Espaces de la crise, crise de l'espace

actu20200120 ecce glocusLaureano Montero, Karolina Katsika, Lise Canto et Marta Álvarez (1) ont récemment publié Espaces de la crise – crise de l’espace aux éditions Orbis Tertius. Dans cet ouvrage, les auteurs restituent les recherches qu’ils ont mené à la MSHE Ledoux dans le cadre de l’action « ECCE GLOCUS » (2) portée depuis 2016 par Marta Alvarez. Rencontre avec la chercheuse.

Quel a été l’objet de vos recherches ?
Marta Álvarez :
Nous nous sommes attachés à l’étude des transformations spatiales en Espagne et en Grèce pendant la crise économique de 2008 à 2017, et cela à partir de l’analyse de la production culturelle.

Qu’entendez-vous par transformations spatiales ?
Les conséquences de la crise économique se sont manifestées très vite dans les espaces de ces deux pays.

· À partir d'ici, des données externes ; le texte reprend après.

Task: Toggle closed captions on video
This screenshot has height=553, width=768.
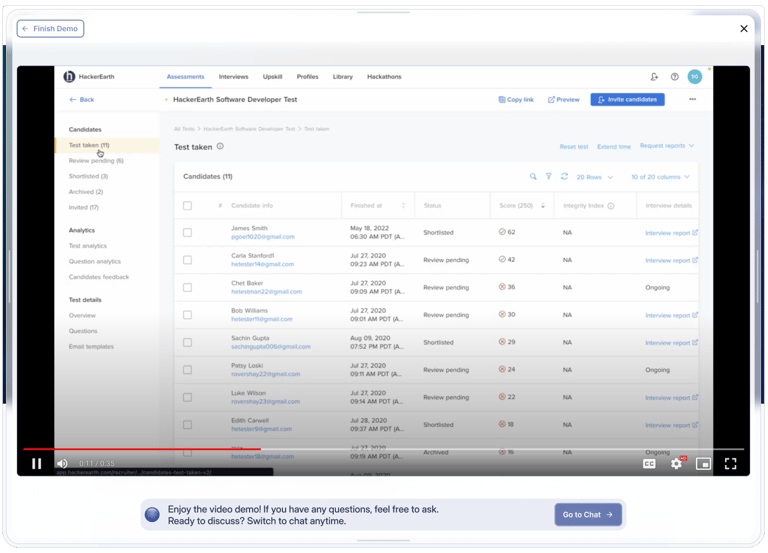Action: (649, 464)
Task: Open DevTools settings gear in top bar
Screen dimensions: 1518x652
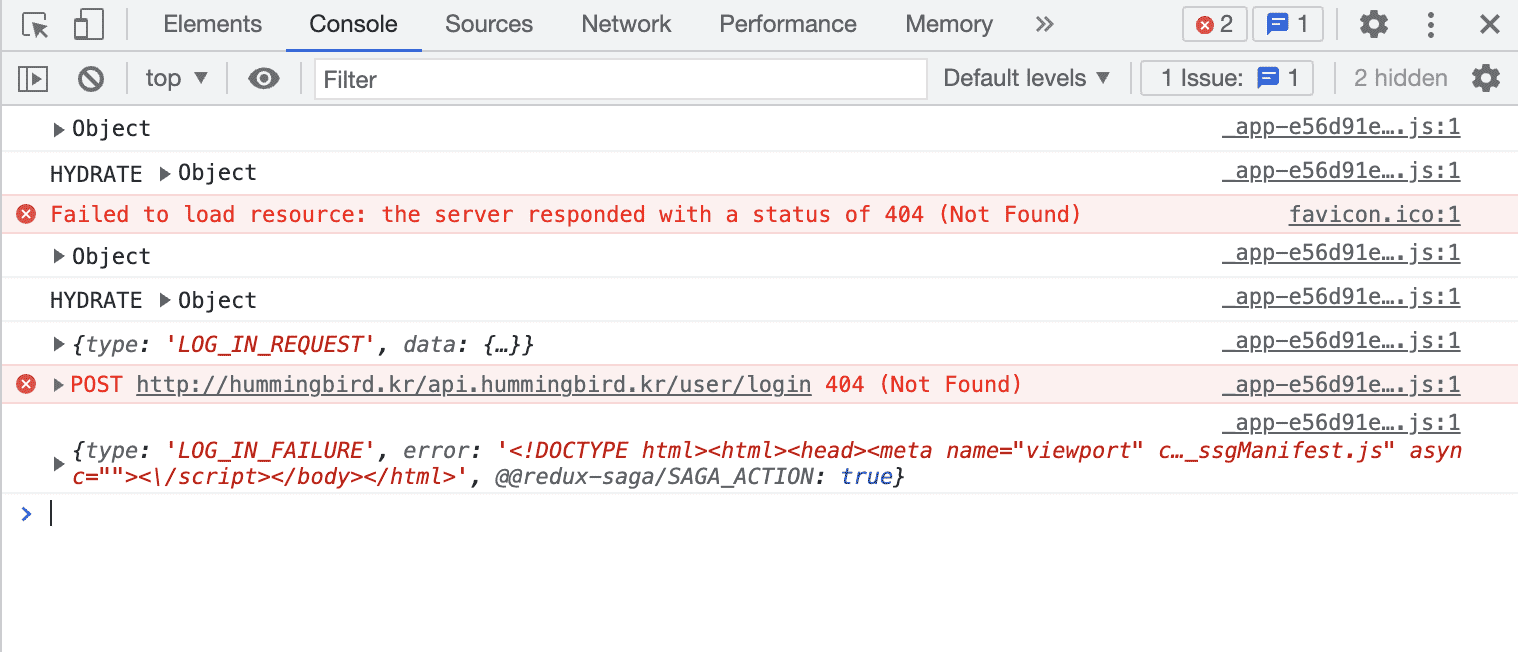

Il ne faut pas comprendre le terme « espace » dans un sens métaphorique mais au contraire dans son sens concret : ce sont les lieux qui se sont transformés. En Espagne, la crise est directement en rapport avec l’éclatement d’une bulle immobilière : les immeubles en construction et les grues ont commencé à faire partie du paysage, mais à un moment donné ces immeubles n’ont pas pu être occupés, parfois les travaux ont été abandonnés. On retrouve aujourd’hui un peu partout dans le pays des immeubles fantômes, des ruines encore récentes, parfois des quartiers et des villes entières pour lesquels il faut trouver de nouvelles fonctions. Dans ces deux États méditerranéens, les rues ont été transformées par la fermeture de magasins et par la mise en vente massive des biens immobiliers. Les espaces, ce sont aussi les personnes qui les occupent : celles qui sont expulsées de leur logement, ou celles qui se concentrent sur les places pour exprimer leur mécontentement. Au niveau du continent, cette crise est également venue redéfinir les rapports de pouvoirs entre les pays qui font partie de l’Union Européenne, ce qui, une fois de plus, a des conséquences sur les populations.

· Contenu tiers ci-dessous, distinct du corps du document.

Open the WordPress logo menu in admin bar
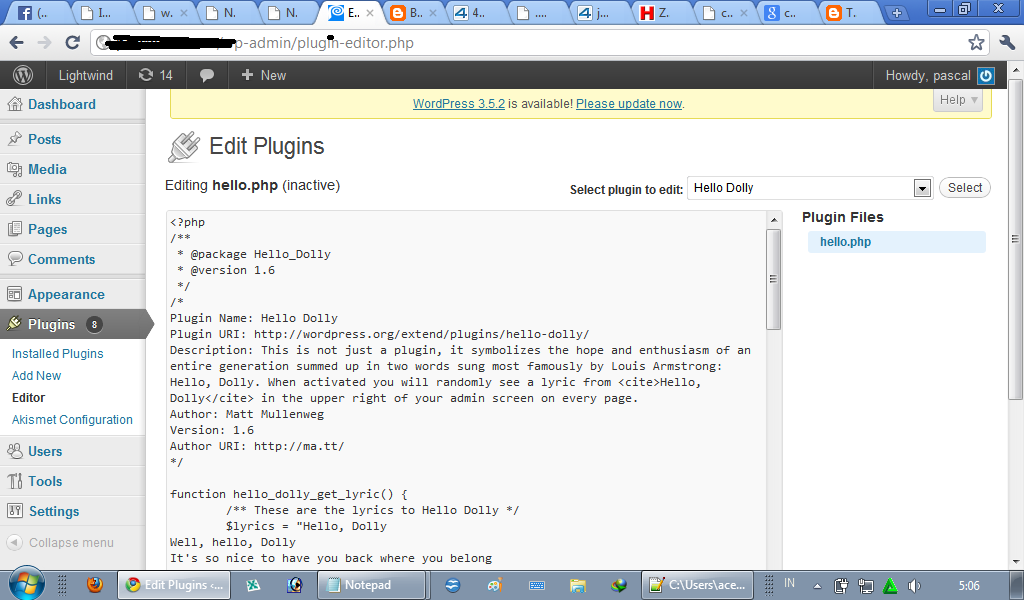The image size is (1024, 600). coord(22,75)
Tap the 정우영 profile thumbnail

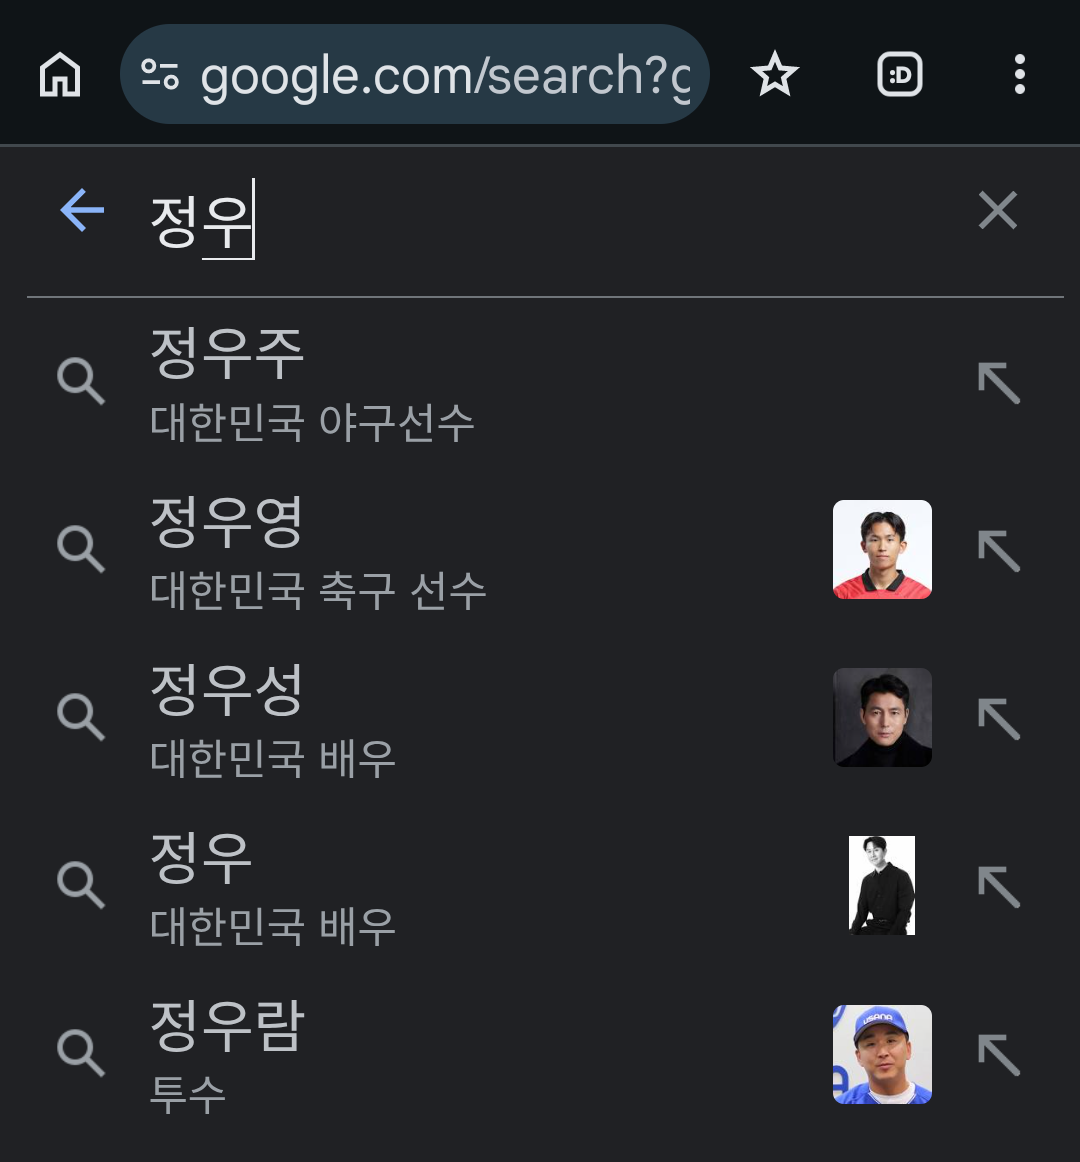(x=882, y=550)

Et vous avez analysé ces transformations à travers la production culturelle. De quelles productions s’agit-il exactement ?
Le projet est parti d’un groupe de chercheur.e.s en littérature et cinéma, ce sont donc ces deux domaines que nous avons le plus explorés. Dans les deux pays étudiés, les critiques ont commencé à parler de littérature et de cinéma de la crise, en faisant référence surtout à des œuvres qui traitaient principalement des conséquences économiques de la crise et des coupes budgétaires qui ont suivi. Certaines voix ont dénoncé l’aspect « publicitaire » de ces étiquettes « littérature de la crise », « cinéma de la crise », mais il est clair que les circonstances historiques définissent dans les œuvres des particularités thématiques et formelles.

Comment cela ?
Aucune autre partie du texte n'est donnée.